Please rewrite the entries starting with the line containing "How do I perform: Click" and going on through the end of the entries, replacing "row label" with "row heading" and keeping everything else unchanged. Leave the pictures out of your answer.

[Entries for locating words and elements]

============================================================

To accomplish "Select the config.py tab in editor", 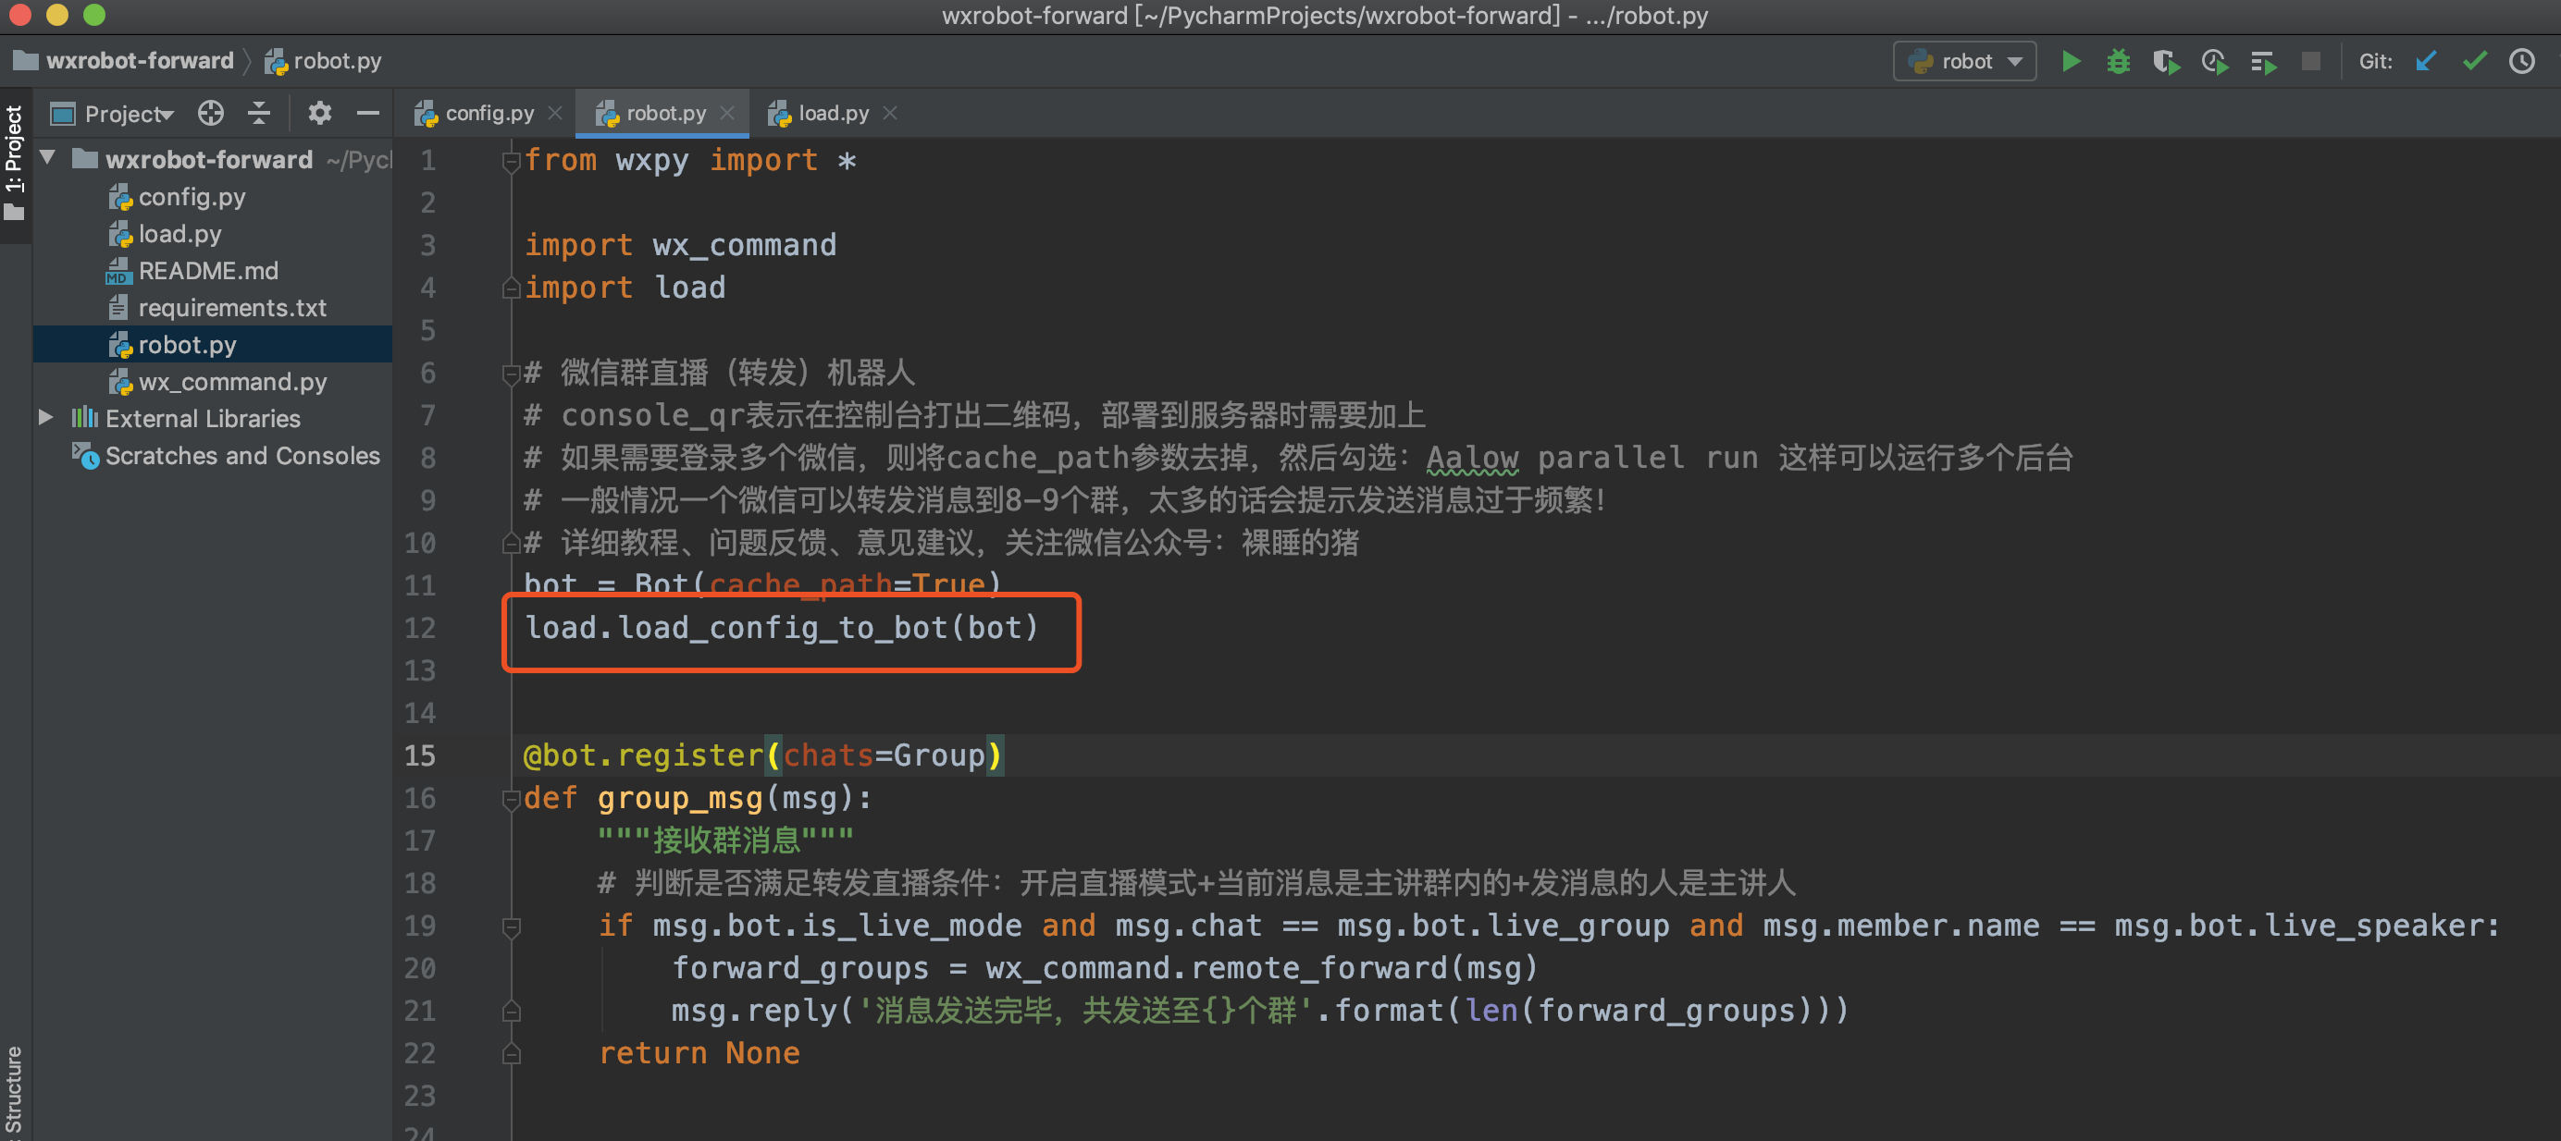I will (482, 112).
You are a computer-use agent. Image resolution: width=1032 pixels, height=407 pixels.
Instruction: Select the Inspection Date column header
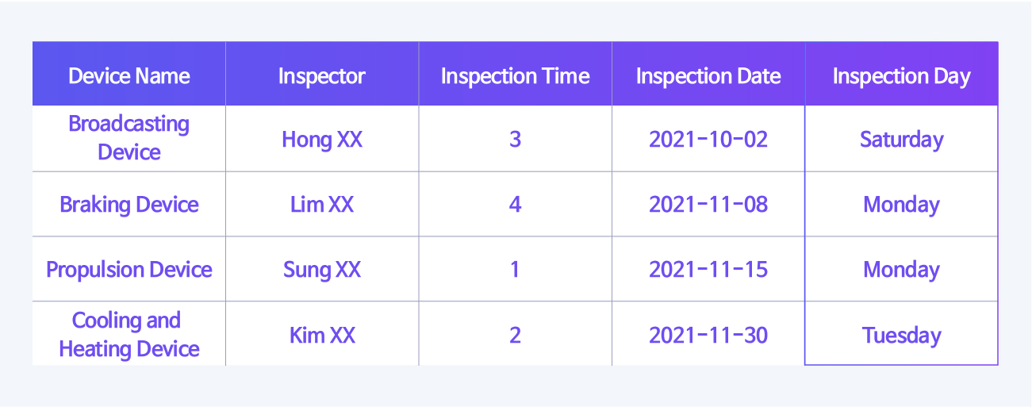pos(708,76)
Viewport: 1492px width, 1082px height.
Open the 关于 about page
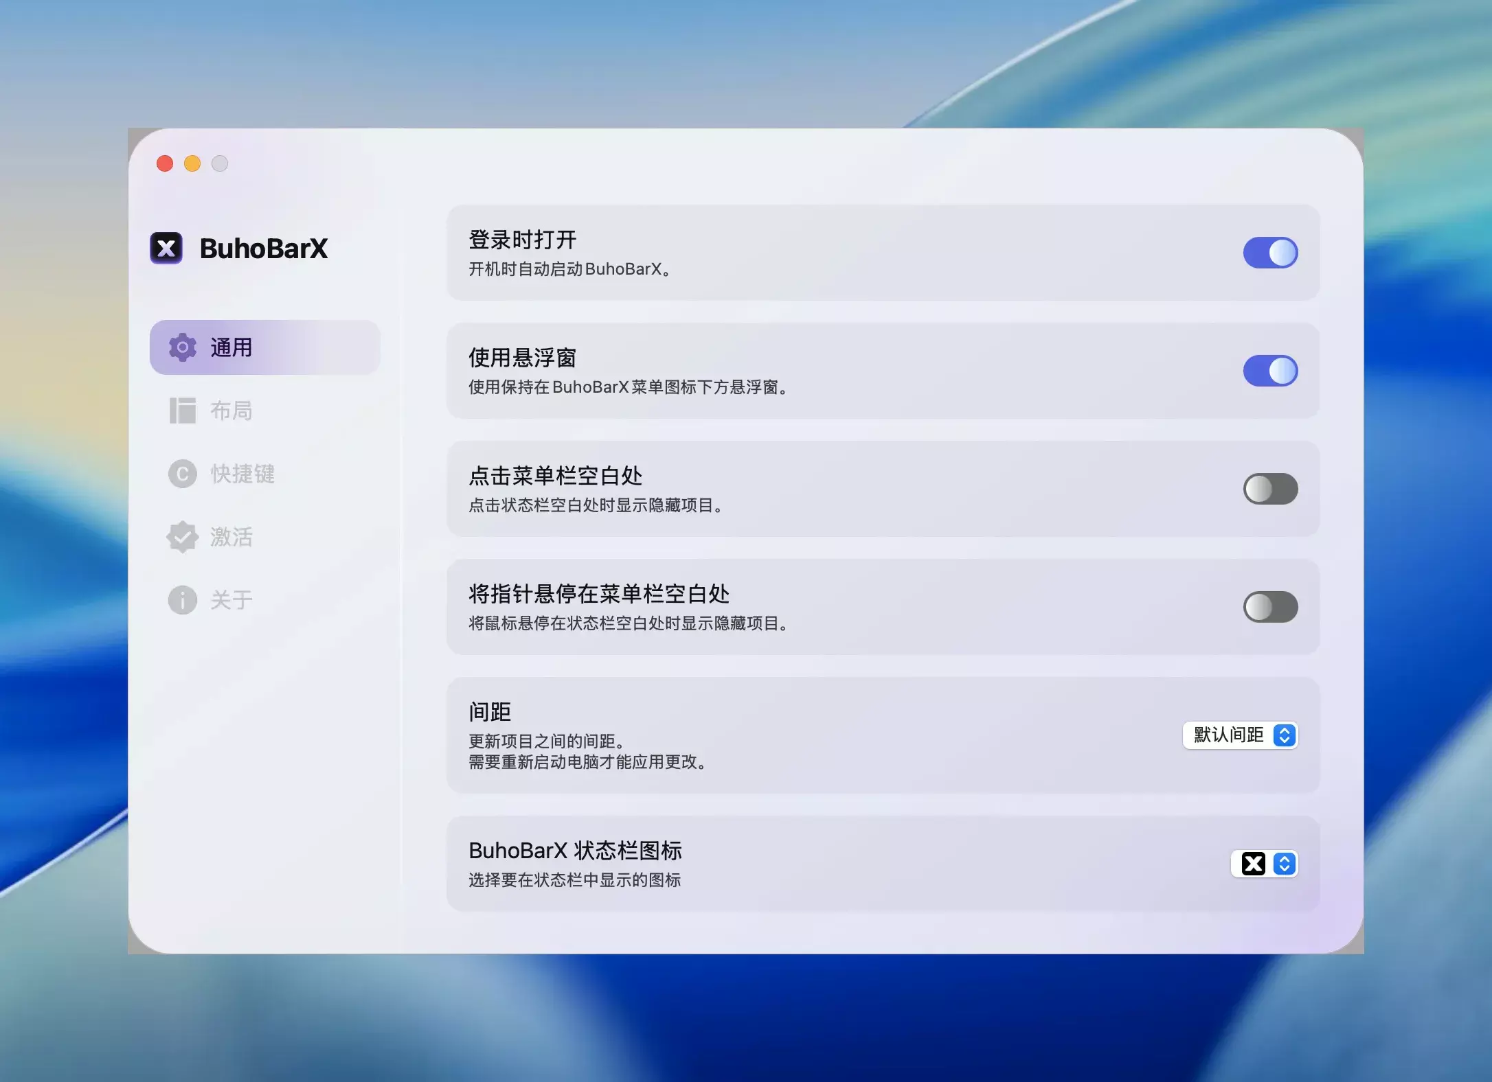point(231,600)
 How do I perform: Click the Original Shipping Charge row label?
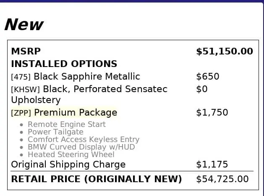[x=68, y=164]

============================================================

* **Task solution**
 How do I perform: Click the Original Shipping Charge row heading?
[x=68, y=164]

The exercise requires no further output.